The scene in which a chicken dinner is organised with the aim of finding out who the winner is was filmed in the Old Mill, in Glen Road, Laxey. The main attraction for visitors to Laxey is the enormous water wheel called the Lady Isabella, and from here there is a walk down to the sea front, which takes in the mill buildings where the scene was filmed.

Laxey

The thatched one-storey cottage where the Ned of the title is discovered dead in bed was filmed not in Cregneash, but in a location near Niarbyl, Dalby, on the west coast between Peel and Port Erin. The scene in the phone kiosk done up in green to look Irish, where the two friends phone the lottery organisers to make their claim, was filmed on Marine Drive, a scenic road to the south-west of Douglas, leading to Douglas Head.  Visitors using the road are taken through a distinctive castellated ‘gateway’, which used to be a toll gate.  The beach at Niarbyl, below Cregganmooar, is where the two pensioners go for a skinny dip prior to the arrival of the man from the lottery, who swoops in by helicopter, with some attendant fine views of the coast.
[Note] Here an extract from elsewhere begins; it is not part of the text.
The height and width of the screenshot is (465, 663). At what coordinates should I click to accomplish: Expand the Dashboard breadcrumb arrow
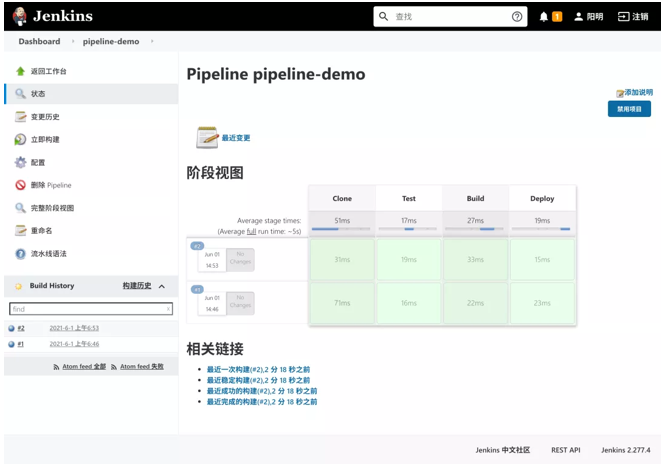71,42
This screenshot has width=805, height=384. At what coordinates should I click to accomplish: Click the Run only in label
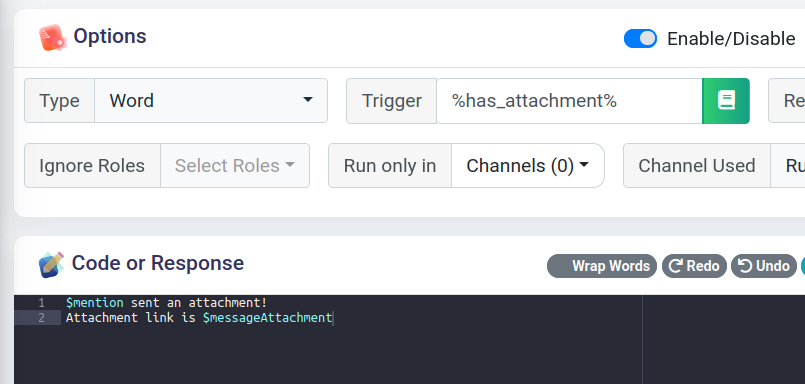pos(390,166)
File:Cottages Niarbyl - geograph.org.uk - 777580.jpg
Cottages Niarbyl - geograph.org.uk - 777580. Photo by Chris Gunns, via Wikimedia Commons

James Nesbitt has the unenviable role of a pig farmer known as Pig Finn, whose lingering pig smells make it difficult to woo the ladies.  The real life location of Finn’s farm is at Raby Mooar, just north of Glen Maye, and Lizzie’s house is also there.  Glen Maye is typical of the beautiful leafy glens found in various parts of the island, with a waterfall and paths leading down to the beach.  Another glen seen in the film is Glen Mona, one of various locations featured in the nude motor-cycle ride.

The Isle of Man can be reached by ferry from the mainland, and also from Belfast, and it has an airport linking it to various destinations in the UK and to Dublin.